My oldest son Robert is a senior at Grandview, and he is inching his way toward graduation
Having lived through the experience of a Preview Day at a state university in recent weeks (how do college students walk that much, but then that could explain the plethora of bicyles), and as the reality of my oldest going to that "green" place is sinking in, we have started to discuss possible majors. His choice, and it gives me pause and pride and then fear again, is to become an educator.
More specifically, he wants to teach math and coach football. If he is to go that pathway, and he could change his mind, as reportedly 80% of freshmen surveyed do change their majors, I want him to keep some things in mind on how he should conduct himself as a professional and what is best route to go. This has been hard earned knowledge. Why wouldn't I share it with him? (The taking it part is trickier.) I will start with these five things:
1. Look for entry level positions with a spirit of humility. You don't know all you don't know until you actually get out into the coaching ranks and secure that first classroom. Learning to drive a bus, write a lesson plan that has some sense of coherence, the appropriate tone to take in given situations. Being willing to take on the extra duty to learn how to do it, and this may involve laundry or field striping or sweeping the gym floor, will give depth and texture and appreciation to every strata, and competence is admired and noticed. Starting off at a middle school is a wise place to lay a foundation.

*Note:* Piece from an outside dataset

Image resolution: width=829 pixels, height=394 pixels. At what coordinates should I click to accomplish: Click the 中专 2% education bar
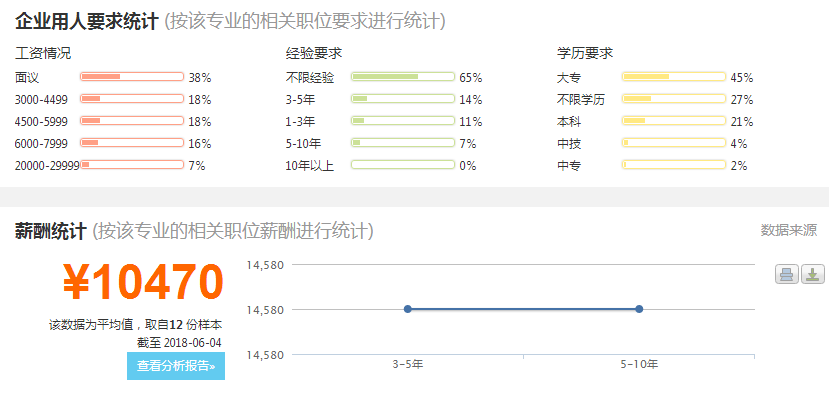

2. Show up for all meetings prepared, regardless of their importance, with a contribution to make that is about calm assertion. Do your homework on grades on little Johny, with a sample of work or an anecdote of misbehavior that doesn't judge but calls attention to need. Shake hands with parents, stay off your phone, talk quietly and if necessary forcefully, but don't let them ever know you would rather be some place else. Start all meetings the way you should run practice, which is to state an objective, then pursue it, with a closing restatement of goals at the end. Stay courteous, no matter what. And the time will come when faced with explosiveness, rudeness, wrongheadedness or just straight up nuttiness, you will feel the urge to bite someone. Always stay in character as the calm professional. When possible, "staff" ahead of time and de-brief with other professionals aftewards. You will find that you are not alone, and you will gain balance in your emotions and approach.
3. Teach as long as you can, as hard as you can, and as good as you can, MINIMUM, 90% of the time, as a goal you set. Now, I know that may be saying that one should take 10 days off a semester, but what that is referencing is the reality that there are going to be days that you are tired, ill, out of sorts on the content of the lesson or the pace of the class, and while you must do the job of maintaining standards of performance and expectation, there might be days for remediation, for that special food day, a day when many of your students are gone, and you can't move forward with a major lesson. Yes, dare to show a relevant movie or an irrelevant, as a reward, not as a rule. Make those rare opportunities to bond, to give students a human side, to take a breather, to gird themselves and you for the next challenge, then move forward renewed. Take a "mental health" day, once or twice per semester, to recharge and come back stronger and clearheaded, if you feel the "thousand yard stare" coming on, and that is something that you will understand when you experience it.
4. Be a "go-to" guy on your campus. Serve on a committee, offer to drive that bus to that field trip, be vigilant on hall duty/lunch duty/bus duty, and don't forget to bring food to that gathering. Bring up that fight before it gets started. Cover a class when Mrs. Schwartz has to go to the dentist with her dog with a spirit of willingness and generosity. It is those moments that others will remember when they view you beyond your classroom or field performance, and it may help you keep your job or get the next one.
5. Dress for success every single day. Now, I know that may seem superficial, but there is a respect for your profession and those you are teaching when you wear that Zebra tie the first day of school, have the appropriate shoes, take part in theme days with some creativity and fun. Following a professional dress code may seem like a no-brainer, but I have known many, both male and female, who look like they just rolled out of bed, ate Sonic in the car, and smelled like old cheese on the way past toward the lounge. Doesn't breed confidence; does open the door to a pervasive disrespect.
These may all seem common sense or obvious, but way back in 1990, long before graying hair and children, I was young and dumb and full of gum. I learned hard lessons, and so will you. You will falter, and you may even fall. The getting up part, the grinding, the moving forward to the next challenge will define you. Along the way, wear a clean shirt, smile politely, and don't forget the school secretary's birthday.
One last word of advice, if you chose to accept this mission: above all, love what you do, or go do something else. There is no greater profession to do more good or harm than teaching.
Sure you don't want to be an engineer?